Goodwill Payments for Earthquake Damage
The status of on-sold over-cap properties in Christchurch has recently been in the media spotlight following the Government announcement that it will make goodwill payments to a group of homeowners where;
- Current owners purchased their property before 15 August 2019;
- The property has since been found to have incomplete or inadequate repairs due to unassessed damage or defective repair;
- The cost of repair is more than the EQC cap of $100,000 plus GST; and
- The private insurer will not cover the cost of repairs.
The Government’s relief under this policy is to replacement value which means it will be to the actual cost of the required repairs. However, the scope of relief is limited. It does not cover properties purchased after 15 August 2019 and homeowners must register for the payment with EQC by no later than 14 August 2020.

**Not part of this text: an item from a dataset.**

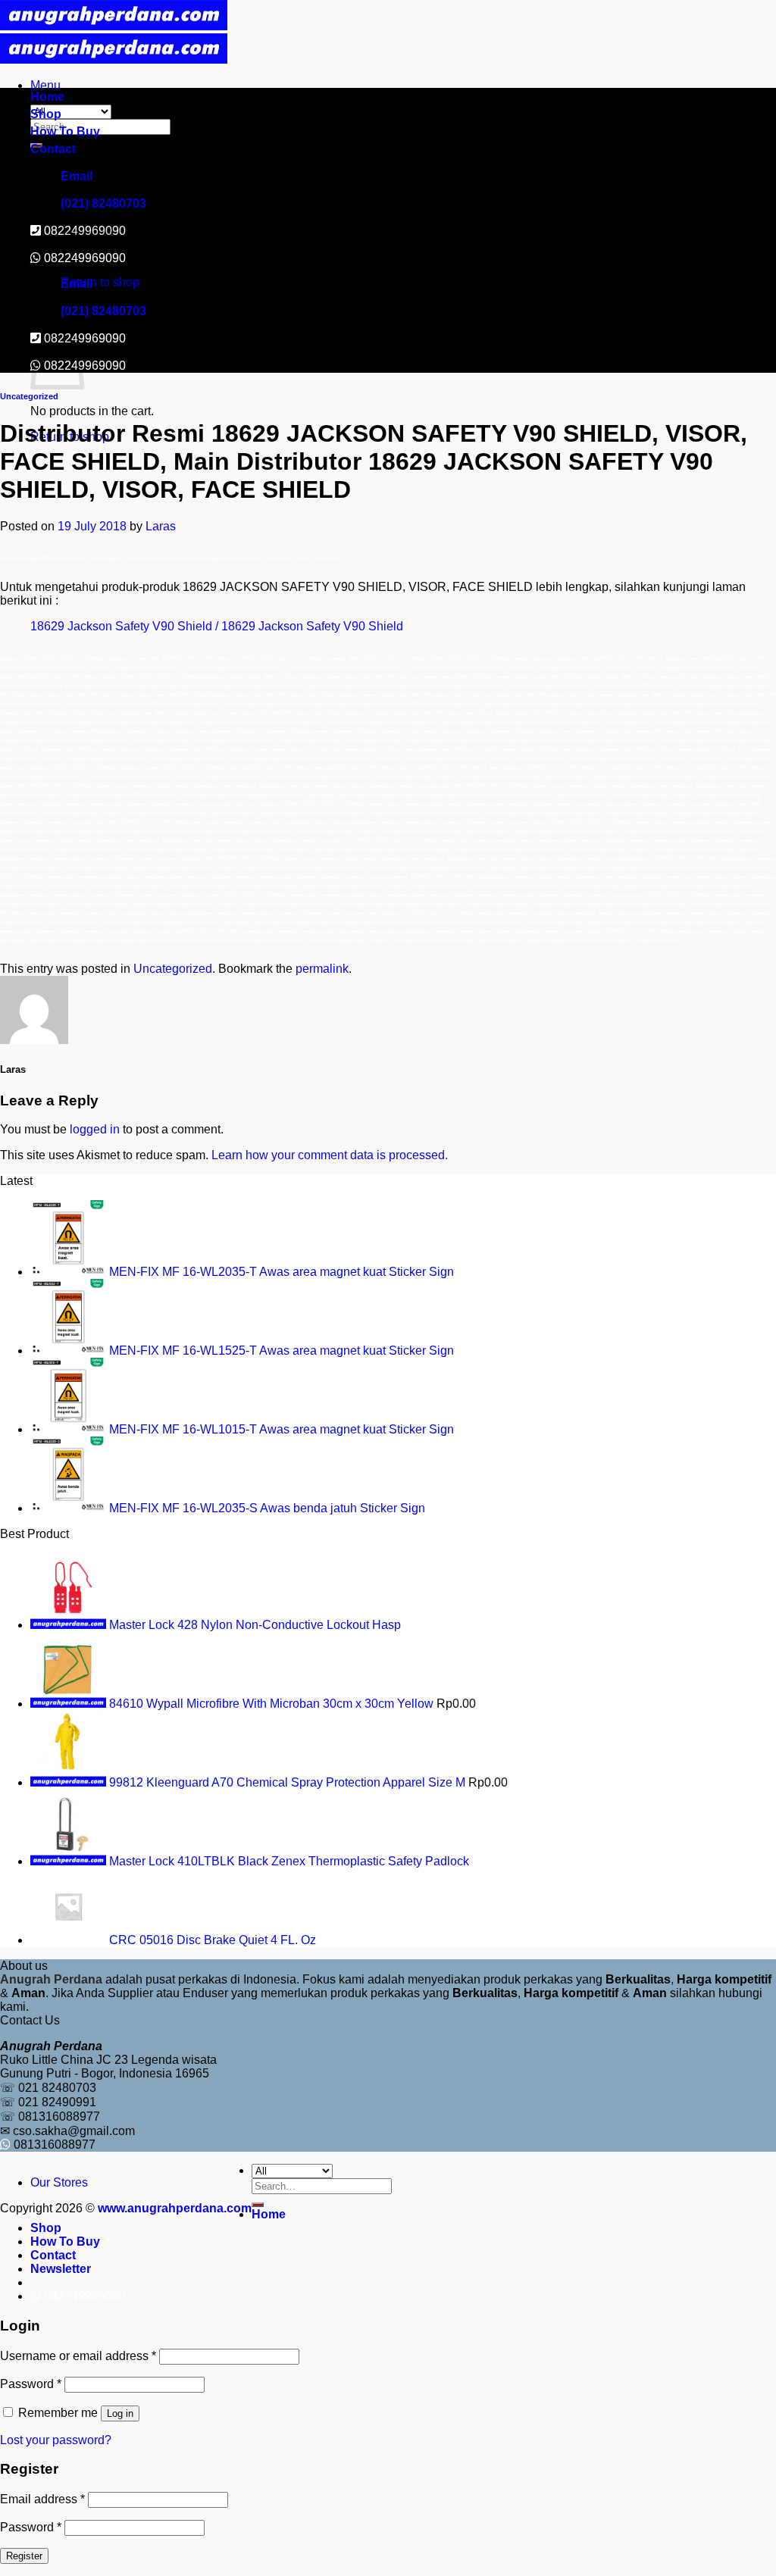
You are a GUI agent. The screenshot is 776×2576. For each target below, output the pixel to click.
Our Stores (59, 2182)
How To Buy (65, 131)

Insurance companies also appear to be closing their doors to on-sold over-cap homeowners and most are not accepting liability where repairs have been initially assessed as under-cap and managed through EQC. In limited situations (depending on the policy) an assignment of an over-cap insurance claim is permissible but the Courts have held the standard of repair is to an indemnity value only.
Where does this leave new homeowners who have taken an assignment of a completed and ‘signed off’ EQC claim after 15 August 2019 and significant earthquake damage or defective repairs are subsequently discovered? Without a paddle! If you do not qualify for the goodwill payment your recourse through EQC is limited to $100,000 plus GST (which may be reduced by payments and repairs already completed with previous owners). We are finding the majority of defective repairs or missed damage relate to structural elements such as the foundation. The repair costs to these elements can easily exceed the EQC cap leaving the shortfall in the repair costs with the homeowner.

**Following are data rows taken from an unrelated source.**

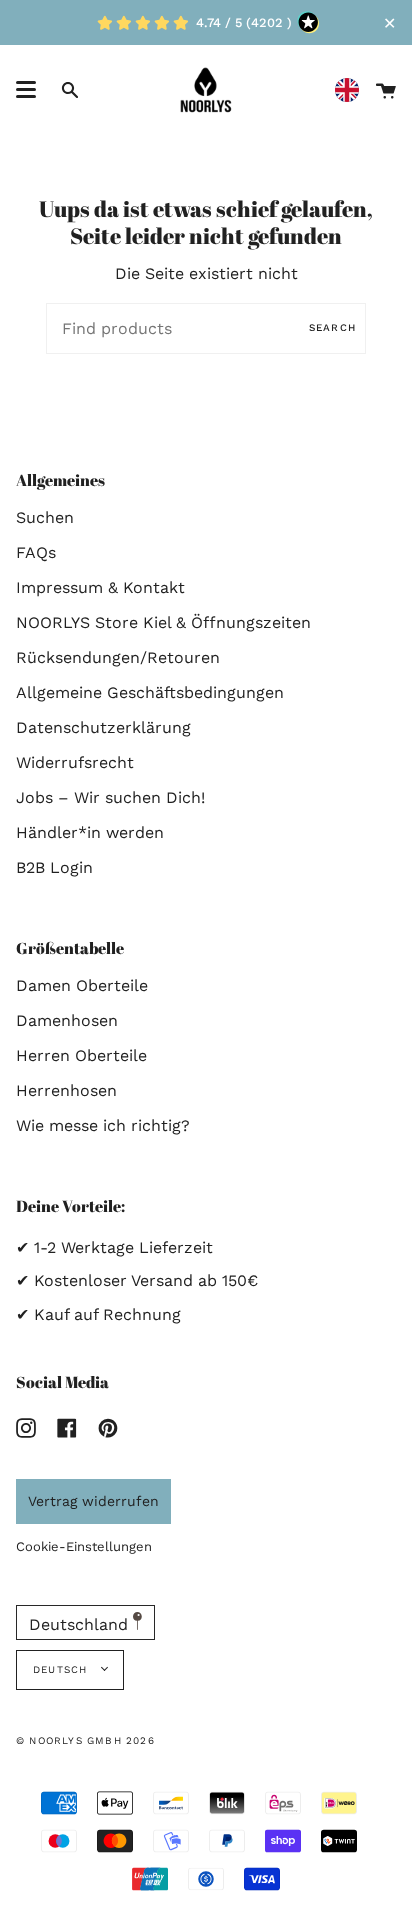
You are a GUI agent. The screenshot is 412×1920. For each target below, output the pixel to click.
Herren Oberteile (81, 1055)
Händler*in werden (90, 832)
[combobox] (352, 90)
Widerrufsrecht (75, 762)
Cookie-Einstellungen (84, 1546)
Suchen (45, 517)
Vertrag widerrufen (93, 1501)
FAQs (36, 552)
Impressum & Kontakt (100, 587)
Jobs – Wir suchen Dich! (110, 797)
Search (332, 327)
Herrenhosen (66, 1090)
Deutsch (62, 1669)
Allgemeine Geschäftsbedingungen (150, 692)
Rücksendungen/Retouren (118, 657)
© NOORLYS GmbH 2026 (85, 1740)
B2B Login (54, 867)
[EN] (352, 90)
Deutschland (81, 1624)
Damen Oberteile (82, 985)
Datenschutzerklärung (103, 727)
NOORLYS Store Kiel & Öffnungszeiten (163, 622)
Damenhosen (67, 1020)
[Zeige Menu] (26, 90)
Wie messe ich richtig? (103, 1125)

Homeowners, insurers and banks all rely on EQC documentation as evidence that a property has been fully repaired. Unfortunately, this documentation cannot be taken at face value. Claims are being reopened for missed earthquake damage and/or defective repairs even when the documentation is completed. In some cases non-invasive building inspections have also been conducted that have missed large underlying issues.

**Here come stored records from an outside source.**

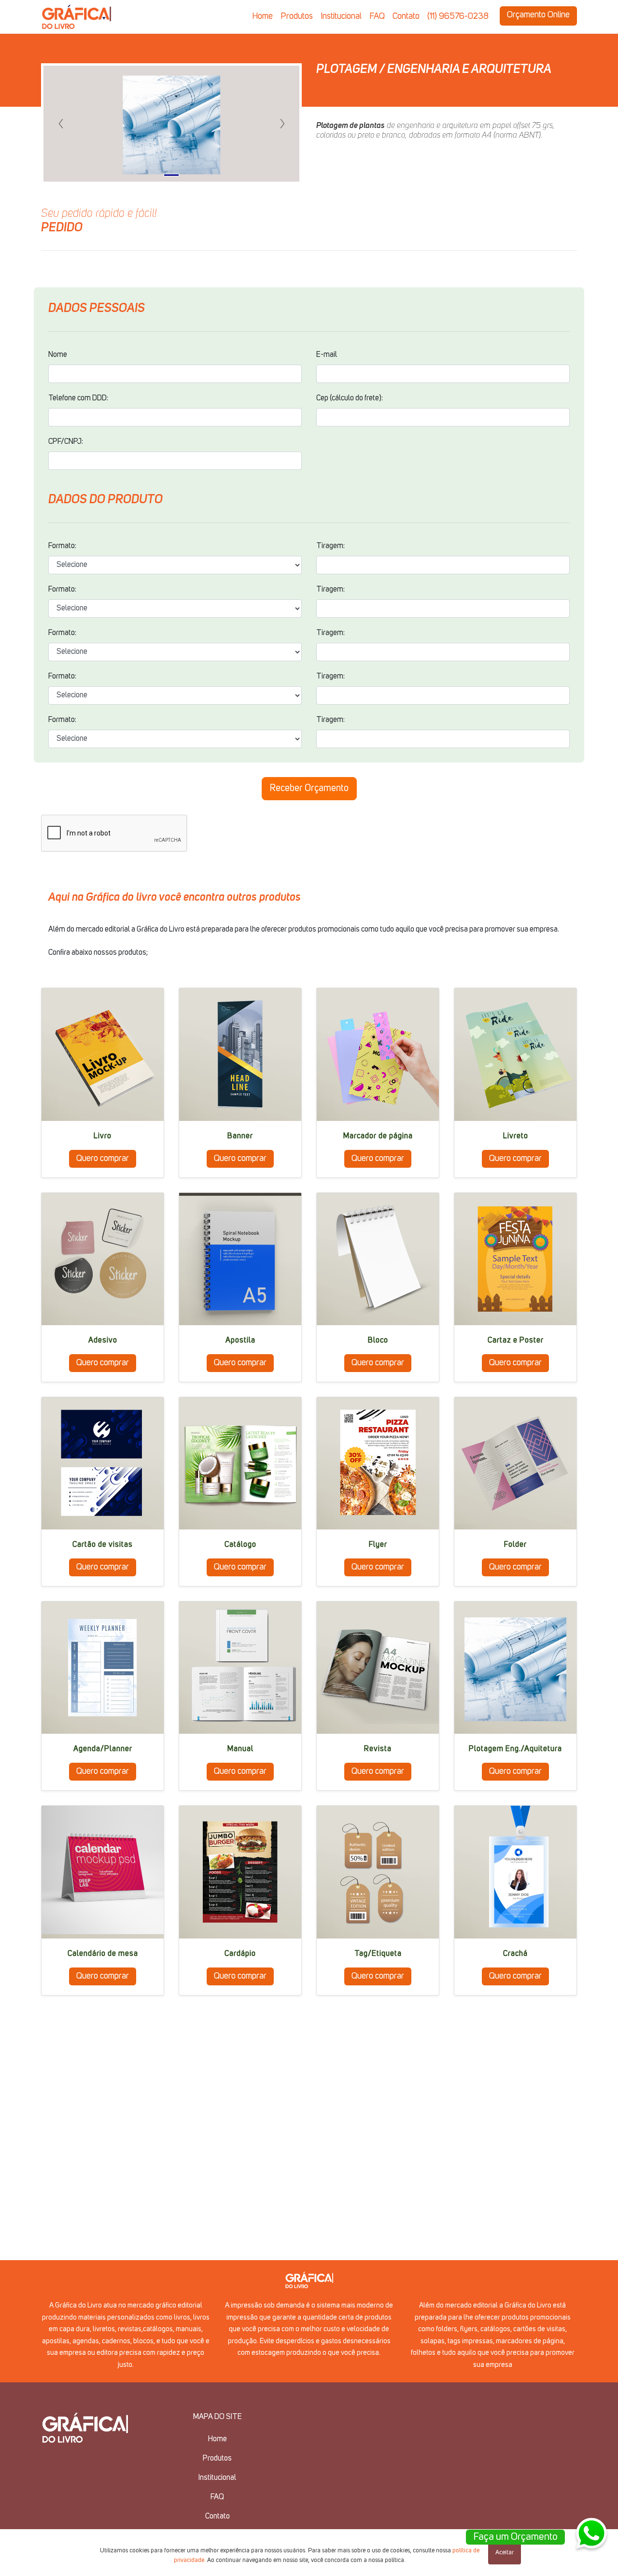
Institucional (341, 16)
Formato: (62, 546)
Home (262, 16)
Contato (406, 16)
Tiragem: (330, 546)
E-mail (326, 355)
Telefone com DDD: (78, 398)
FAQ (377, 16)
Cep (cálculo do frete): (349, 398)
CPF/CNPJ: (65, 442)
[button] (60, 123)
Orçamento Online (538, 15)
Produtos (297, 16)
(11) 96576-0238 (458, 16)
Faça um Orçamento (515, 2537)
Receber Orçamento (309, 788)
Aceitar (504, 2552)
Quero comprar (102, 1158)
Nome (57, 355)
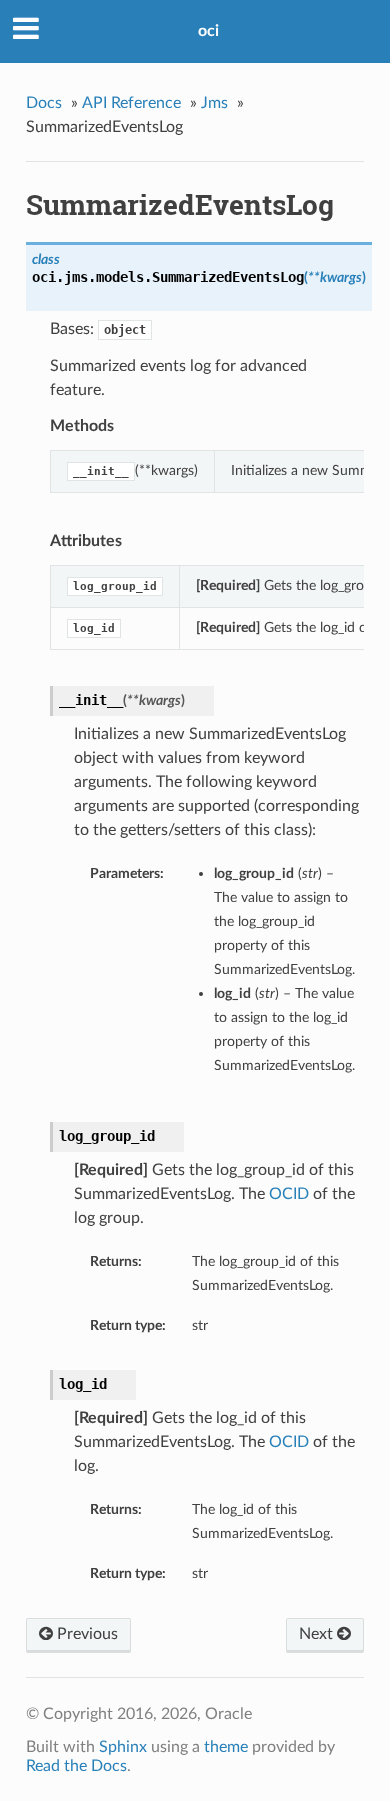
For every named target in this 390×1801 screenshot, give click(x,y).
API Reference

We are urging purchasers to perform comprehensive due diligence when looking to buy an earthquake repaired property. These enquiries should include your own independent advice from a suitability qualified professional confirming all earthquake damage is fully repaired and the property is structurally sound. It is also imperative you consult your lawyer before making an offer to purchase. While this extensive due diligence will cost you initially, it will save you if structural defects surface in the months or years following your purchase.
The avenues for recourse are closing, just as the epoxy fill fails and the defective repairs surface. Moving forward, the liability and risk of earthquake damaged homes will sit with the new homeowner. Buyer beware!